We’ll save our discussion of apples until next week. Today it’s tomatoes, starting with a little more from that delicious piece by Diane Roberts. In modern French, the word for tomato is la tomate, but the French used to call tomatoes pommes d’amour, apples of love. Discussing the history of these red goddesses of the kitchen, Ms. Roberts wrote:

“When the Spanish brought tomatoes to Europe in the 16th century, people didn’t know what to make of them: They might be poisonous. On the other hand, they might be some kind of aphrodisiac like the mandrake root.”

Then she brought her readers up to date:

“Here in North Florida, tomato worship is our warm-weather religion. Fields and farmers markets are piled high with tomatoes in the colors from amethyst to chartreuse, smelling of heaven; we eat them raw with a little rice vinegar, cooked in a tart or simmered in a sauce.” 

All very idyllic. And, we wouldn’t challenge a word of it – not visually, not aesthetically, and certainly not gastronomically.

Tomatoes and Trade Policy. When it comes to trade policy, however, there is an old controversy that may or may not ever be resolved, but it will certainly become more prominent in the months ahead. It is not just about tomatoes. Northwest berry growers have similar issues, but the Florida tomato growers are at the top of the vine, so to speak, when it comes to trade in perishable products.

Fearing increased competition from Mexico, they were opposed to NAFTA when it was being debated in Congress back in 1993, and they have not been happy with developments under the agreement since it went into effect in January 1994. An August article on the Stewart and Stewart website sets out the problems as American tomato producers and others see them.

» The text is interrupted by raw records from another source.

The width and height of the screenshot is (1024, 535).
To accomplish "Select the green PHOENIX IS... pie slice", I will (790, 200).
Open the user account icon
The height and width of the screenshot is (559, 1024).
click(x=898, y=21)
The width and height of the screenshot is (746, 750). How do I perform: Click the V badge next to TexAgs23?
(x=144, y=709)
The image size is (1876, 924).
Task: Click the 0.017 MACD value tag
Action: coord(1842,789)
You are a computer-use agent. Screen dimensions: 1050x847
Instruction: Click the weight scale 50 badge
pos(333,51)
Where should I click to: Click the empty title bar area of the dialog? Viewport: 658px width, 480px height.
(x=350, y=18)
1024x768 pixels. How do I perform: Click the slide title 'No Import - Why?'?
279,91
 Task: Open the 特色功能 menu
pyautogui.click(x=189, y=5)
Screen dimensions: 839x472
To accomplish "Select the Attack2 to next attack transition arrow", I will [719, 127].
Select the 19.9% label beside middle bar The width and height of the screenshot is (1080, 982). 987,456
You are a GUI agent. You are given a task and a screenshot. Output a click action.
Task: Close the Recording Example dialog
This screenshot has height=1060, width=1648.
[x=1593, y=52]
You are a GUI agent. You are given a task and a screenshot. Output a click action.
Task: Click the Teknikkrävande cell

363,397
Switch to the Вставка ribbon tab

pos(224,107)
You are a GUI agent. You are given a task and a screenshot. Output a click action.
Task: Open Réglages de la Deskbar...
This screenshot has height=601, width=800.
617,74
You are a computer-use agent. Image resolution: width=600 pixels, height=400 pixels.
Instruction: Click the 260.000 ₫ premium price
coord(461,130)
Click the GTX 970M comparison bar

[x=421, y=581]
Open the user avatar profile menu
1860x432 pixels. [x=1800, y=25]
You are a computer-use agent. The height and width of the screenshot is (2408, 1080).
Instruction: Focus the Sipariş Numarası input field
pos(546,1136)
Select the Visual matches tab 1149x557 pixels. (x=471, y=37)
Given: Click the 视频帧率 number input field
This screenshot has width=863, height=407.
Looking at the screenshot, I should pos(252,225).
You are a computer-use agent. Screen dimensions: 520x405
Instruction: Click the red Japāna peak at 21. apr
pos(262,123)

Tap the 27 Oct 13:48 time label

The firm also has something to say about how those problems might be solved. Some illustrative passages follow.

The Problem. Stewart and Stewart begin their explanation of the problem this way:

“Producers of perishables and seasonal agricultural products are particularly susceptible to damage from trade surges and various forms of unfair trade practices. If their products are forced to compete with dumped or subsidized product, or if import surges saturate the market either before or during a marketing season, domestic producers are unable to store their product and wait until prices rise to normal levels.

“Likewise, only a brief window – at times just days – exists in which to sell perishable products.”

And those aren’t the only problems. As the Stewart and Stewart article also points out, U.S. tomato growers often cannot even get the benefit of that famous downward sloping demand curve. They offered this explanation and example:

“The situation of producers of perishable and cyclical products is worsened as a concentrated retail structure in the United States and internal company operating procedures typically result in retailers not changing prices of perishable and cyclical prices at retail to reflect falling prices … .”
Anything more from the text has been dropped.